## Instructions
1. In the passage about the band Lie Low, starting at "Then Rochelle, the" and ending at "came to be.", swap "park bench" for "picnic table" and give that stretch again.
2. In the passage about the band Lie Low, what role does Taylor have in the band?

My drink, the one I’ve been excited for all day, arrives in a plastic cup with not enough ice. Ambivalence is how I would describe my feelings toward the first few sips of this rum-based libation.
“How’s the mojito?” the bartender asks after a small amount of time has passed.
“It’s good,” I tell her, not because it actually tastes good, but because life is easier when I’m more agreeable. And really, life wouldn’t be that much better if the mojito tasted impeccable. I’m living under palm trees and walking around below a circle of hot gas that shines from sunrise to sunset.
Once Lie Low’s set ends and they clean up, we sit down for a conversation.
“Why are you out here tonight?” I ask the four band members, a group started a few years ago on a whim that now boasts a steady following in the Tampa area. “Like, how are you feeling?”
“Exhilarated,” says Taylor, the lead guitarist.
Then Rochelle, the vocalist chimes in. “So tired,” she says with a smile. “We played last night at a late-night smoky bar, and we play again tomorrow night, so we’re in a marathon right now.”
“It’s rewarding, but it gets to a point where you feel so drained,” says the drummer, Spencer. “And then you have to get up and go to a normal job in the morning,” he laments with a soft chuckle.
The quartet is seated on a park bench that is too small, forcing them to be more physically intimate than perhaps they’ve ever been. They can’t help but smile the entire interview, as if no matter how sore the combination of their legs, voices, and membranes might be after a long night, there is nowhere else these friends would rather spend their Friday night. Their playful sides are now coming out, and for the first time they are asked to evaluate how this all came to be.
At least on paper, one would never imagine these four forming a collective: a youth soccer coach, a contractor, a photographer, and a computer programmer. By day, they’re just like you and I, but when the sun sets, four alter personas come to life via soft melodies and a vocalist who embodies the same sound as the late Dolores O’Riordan of The Cranberries.
“It’s nice being away from the job,” notes the bassist Gabriel before removing himself from the spotlight, willing to let his more vocal bandmates run away with the conversation.

## Data provided

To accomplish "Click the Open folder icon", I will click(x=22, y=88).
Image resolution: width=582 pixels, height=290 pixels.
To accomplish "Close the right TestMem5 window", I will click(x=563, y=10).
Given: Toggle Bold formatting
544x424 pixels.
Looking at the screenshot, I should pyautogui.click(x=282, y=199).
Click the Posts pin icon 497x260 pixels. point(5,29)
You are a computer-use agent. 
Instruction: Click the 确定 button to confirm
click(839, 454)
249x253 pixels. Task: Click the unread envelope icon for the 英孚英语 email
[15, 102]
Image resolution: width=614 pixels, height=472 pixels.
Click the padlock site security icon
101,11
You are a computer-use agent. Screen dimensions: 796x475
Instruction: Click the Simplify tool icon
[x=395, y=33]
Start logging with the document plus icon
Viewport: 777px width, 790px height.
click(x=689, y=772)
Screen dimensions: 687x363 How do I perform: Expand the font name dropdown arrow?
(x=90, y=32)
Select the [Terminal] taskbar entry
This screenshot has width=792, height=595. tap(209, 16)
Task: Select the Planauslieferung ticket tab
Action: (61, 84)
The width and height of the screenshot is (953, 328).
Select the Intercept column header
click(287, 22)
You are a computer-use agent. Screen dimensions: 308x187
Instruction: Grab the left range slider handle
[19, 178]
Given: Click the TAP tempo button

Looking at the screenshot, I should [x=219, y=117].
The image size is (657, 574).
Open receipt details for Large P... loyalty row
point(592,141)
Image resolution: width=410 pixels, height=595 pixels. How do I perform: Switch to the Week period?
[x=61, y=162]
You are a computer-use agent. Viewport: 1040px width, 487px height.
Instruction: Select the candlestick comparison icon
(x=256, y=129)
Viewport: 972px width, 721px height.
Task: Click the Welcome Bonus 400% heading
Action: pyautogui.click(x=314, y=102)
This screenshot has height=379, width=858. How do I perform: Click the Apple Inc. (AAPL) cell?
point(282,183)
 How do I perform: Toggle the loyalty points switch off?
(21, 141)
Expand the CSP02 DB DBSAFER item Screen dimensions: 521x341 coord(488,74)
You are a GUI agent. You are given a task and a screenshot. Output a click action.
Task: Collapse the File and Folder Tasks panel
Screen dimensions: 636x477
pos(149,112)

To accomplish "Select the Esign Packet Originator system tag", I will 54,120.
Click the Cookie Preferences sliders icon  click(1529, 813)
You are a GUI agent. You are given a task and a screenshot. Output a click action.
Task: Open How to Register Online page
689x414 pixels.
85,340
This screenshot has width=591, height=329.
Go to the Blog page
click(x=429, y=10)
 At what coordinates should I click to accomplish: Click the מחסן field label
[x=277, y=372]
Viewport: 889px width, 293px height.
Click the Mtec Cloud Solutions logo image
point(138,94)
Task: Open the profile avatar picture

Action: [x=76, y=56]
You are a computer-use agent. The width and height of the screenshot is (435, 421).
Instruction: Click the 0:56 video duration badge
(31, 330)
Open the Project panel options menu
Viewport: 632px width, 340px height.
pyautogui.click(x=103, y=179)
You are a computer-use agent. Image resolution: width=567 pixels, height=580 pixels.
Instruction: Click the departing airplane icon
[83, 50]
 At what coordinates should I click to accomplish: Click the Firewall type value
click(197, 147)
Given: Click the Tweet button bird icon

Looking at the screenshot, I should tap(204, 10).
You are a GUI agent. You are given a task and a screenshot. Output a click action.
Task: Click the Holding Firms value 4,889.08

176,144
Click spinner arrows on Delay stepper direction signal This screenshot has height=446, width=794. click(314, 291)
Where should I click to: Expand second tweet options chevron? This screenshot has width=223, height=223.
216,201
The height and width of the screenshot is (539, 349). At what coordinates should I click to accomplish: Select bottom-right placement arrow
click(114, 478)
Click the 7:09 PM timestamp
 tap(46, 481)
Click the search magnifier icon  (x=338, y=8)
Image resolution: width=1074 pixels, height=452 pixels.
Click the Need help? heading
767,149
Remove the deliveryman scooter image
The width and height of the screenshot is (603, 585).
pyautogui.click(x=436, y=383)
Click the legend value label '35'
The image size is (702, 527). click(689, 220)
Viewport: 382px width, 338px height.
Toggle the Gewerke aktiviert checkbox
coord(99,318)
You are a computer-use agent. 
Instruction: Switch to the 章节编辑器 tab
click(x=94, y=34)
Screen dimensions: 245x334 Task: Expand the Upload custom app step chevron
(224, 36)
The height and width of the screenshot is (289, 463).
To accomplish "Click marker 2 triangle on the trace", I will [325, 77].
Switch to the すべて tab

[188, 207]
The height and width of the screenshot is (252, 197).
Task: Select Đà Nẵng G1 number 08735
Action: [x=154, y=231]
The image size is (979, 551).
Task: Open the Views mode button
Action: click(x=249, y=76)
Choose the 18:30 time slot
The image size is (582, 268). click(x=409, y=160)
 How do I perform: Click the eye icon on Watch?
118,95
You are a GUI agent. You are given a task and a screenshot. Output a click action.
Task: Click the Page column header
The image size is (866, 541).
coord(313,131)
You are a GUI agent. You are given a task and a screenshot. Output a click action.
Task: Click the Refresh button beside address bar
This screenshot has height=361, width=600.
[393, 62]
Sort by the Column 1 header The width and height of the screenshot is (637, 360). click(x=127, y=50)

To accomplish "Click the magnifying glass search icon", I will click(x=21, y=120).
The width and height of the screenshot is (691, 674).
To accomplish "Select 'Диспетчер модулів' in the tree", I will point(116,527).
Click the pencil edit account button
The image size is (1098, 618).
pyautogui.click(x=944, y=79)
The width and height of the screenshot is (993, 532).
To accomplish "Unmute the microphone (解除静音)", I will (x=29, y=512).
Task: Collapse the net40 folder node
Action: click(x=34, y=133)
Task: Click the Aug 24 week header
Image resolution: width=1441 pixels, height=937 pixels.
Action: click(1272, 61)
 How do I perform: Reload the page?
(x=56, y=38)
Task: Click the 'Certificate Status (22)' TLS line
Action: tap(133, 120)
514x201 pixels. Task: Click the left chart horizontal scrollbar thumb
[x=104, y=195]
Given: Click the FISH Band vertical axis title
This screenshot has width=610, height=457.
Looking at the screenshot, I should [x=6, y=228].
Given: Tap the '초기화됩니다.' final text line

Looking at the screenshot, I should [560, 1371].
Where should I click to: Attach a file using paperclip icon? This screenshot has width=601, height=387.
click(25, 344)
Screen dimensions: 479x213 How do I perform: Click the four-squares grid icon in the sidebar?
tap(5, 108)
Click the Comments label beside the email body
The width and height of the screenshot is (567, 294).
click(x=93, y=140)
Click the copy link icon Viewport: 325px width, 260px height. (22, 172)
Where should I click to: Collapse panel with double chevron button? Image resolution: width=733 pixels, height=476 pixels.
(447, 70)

## Exercise results
1.
Then Rochelle, the vocalist chimes in. “So tired,” she says with a smile. “We played last night at a late-night smoky bar, and we play again tomorrow night, so we’re in a marathon right now.”
“It’s rewarding, but it gets to a point where you feel so drained,” says the drummer, Spencer. “And then you have to get up and go to a normal job in the morning,” he laments with a soft chuckle.
The quartet is seated on a picnic table that is too small, forcing them to be more physically intimate than perhaps they’ve ever been. They can’t help but smile the entire interview, as if no matter how sore the combination of their legs, voices, and membranes might be after a long night, there is nowhere else these friends would rather spend their Friday night. Their playful sides are now coming out, and for the first time they are asked to evaluate how this all came to be.

2. Taylor is the lead guitarist.